Lorne

Bar

 

 Zarafshon

´93

´94

210

             

 

Más que un negocio o un establecimiento, el Lorne se había convertido ya en una institución allá por el ’94, cuando yo lo conocí. La sociedad humana en general tiende a construir mitologías domésticas a partir de costumbres, lugares o personas. Zarafshon no iba a ser menos. Es una de las huidas clásicas del vacío: darle trascendencia a lo cotidiano para que no se agote en sí mismo… ¡como si así se pudiera luchar contra la Nada!

En lugar de aceptar lo fungible de la vida, su paso sin mayor importancia… elevarlo a categoría superior, casi ontológica, negando la realidad. Algo así como lo que de forma rimbombante se ha denominado intrahistoria. Luchar contra la Nada en lugar de aceptarla como algo natural. El afán de perdurar al estilo “Kilroy was here” en las infinitas versiones: otorgando trascendencia a lo que esencialmente es inmanente.

Pues esto era el Lorne. Una tasca cutre situada en medio de un barrio impersonal de gran ciudad. El sitio era acogedor, sin duda. De esos lugares que abrigan la soledad en medio de una sociedad aterida. Una especie de cuartel general para soledades irredentas, un lugar de culto porque a fuerza de repetir rituales sencillos[1] los ha elevado a religión cotidiana.

Suelen ser las mismas personas quienes se encuentran en el Lorne, haciendo las mismas cosas. Ha llegado un momento en el que ya no importa si las cosas son importantes o no. A fuerza de repetirlas se han convertido en algo con el carácter suficiente para otorgarles entidad: es el horror vacui.

El ambiente del Lorne era una mezcla de colores amarillento y negro. Casi la calidez cotidiana del humo mezclado con los vinos, los licores y las voces del resto de los clientes. También eran famosos sus bocadillos, casi un respiro. Una forma de restituir fuerzas a quienes trabajaban sin parar en el mundo real.
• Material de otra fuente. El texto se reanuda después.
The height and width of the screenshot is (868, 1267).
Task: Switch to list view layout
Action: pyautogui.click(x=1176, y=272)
Como náufragos que encontraran su isla o desahuciados en el desierto llegando al mítico oasis.

Aproximadamente por aquella época, sobre el ’94… habían hecho un cortometraje sobre el Lorne. Una película que se convirtió en todo un acontecimiento para la sociedad de Zarafshon en general. Una mirada de ombligo como otra cualquiera. La forma de demostrarse uno a sí mismo que es importante sólo a fuerza de repetirlo… en cuantos más idiomas, mejor.
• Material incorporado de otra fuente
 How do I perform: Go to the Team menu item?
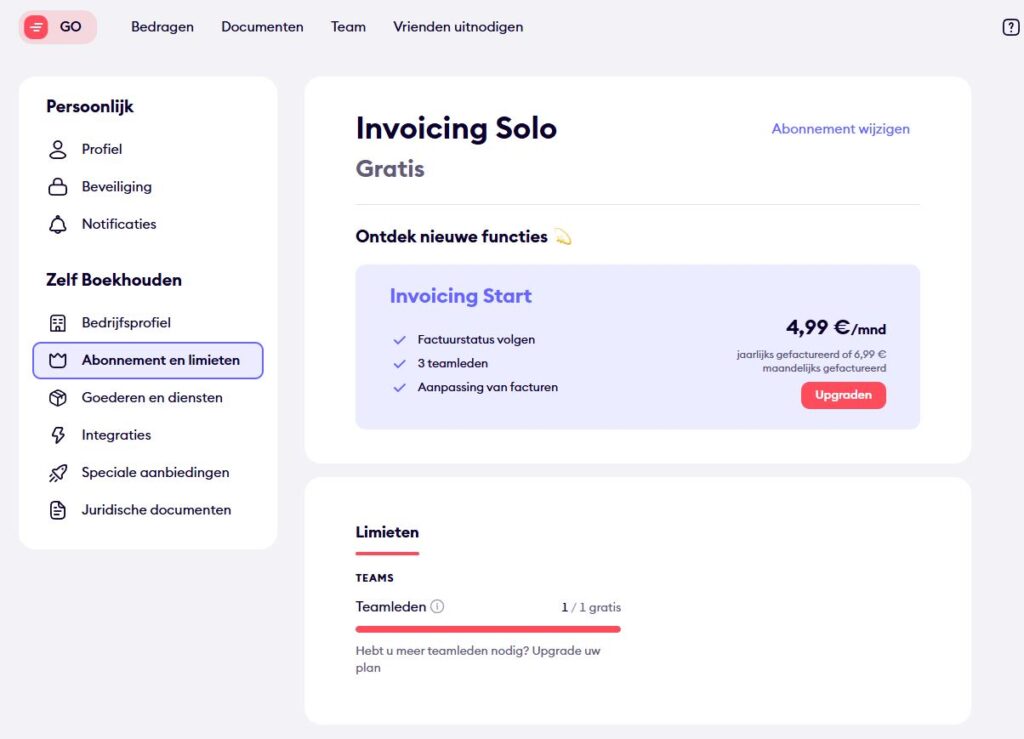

Así nacen las religiones, sin duda. Como un producto cuyo éxito reside principalmente en el refuerzo positivo de quienes lo han inventado. Una cooperativa que después intenta exportarse por si tuviera éxito en el exterior.

Pero el Lorne simplemente se dejaba hacer. Aunque nunca hubiera pretendido ser eso: un invento de frikies, especialistas en descubrir américas en los retretes. Más bien le habría gustado ser una especie de monasterio pagano en el que pudieran olvidarse cotidianamente las penas inherentes a la condición humana. Hacer piña entre quienes comparten fatigas, eso sí. Ser un refugio, un albergue que consuela con su remedo de calor familiar a quienes por muy distintas circunstancias se encuentran huérfanos de cariño en medio de la estepa humana.

Sin mayores pretensiones. Casi podríamos decir que quienes pretendieron hacer del Lorne un lugar de culto, en realidad lo profanaron. Privándolo de esa entrañable característica que se llama anonimato… también deseable para los seres humanos.

Sacar al Lorne de lo doméstico, que le gustaba y correspondía, significó traicionar su esencia, tan dulce como amistosa. Reservada sólo para los íntimos.



[1] Como los juegos del ocio: naipes o dominó. Como el eterno retorno de vinos y aperitivos.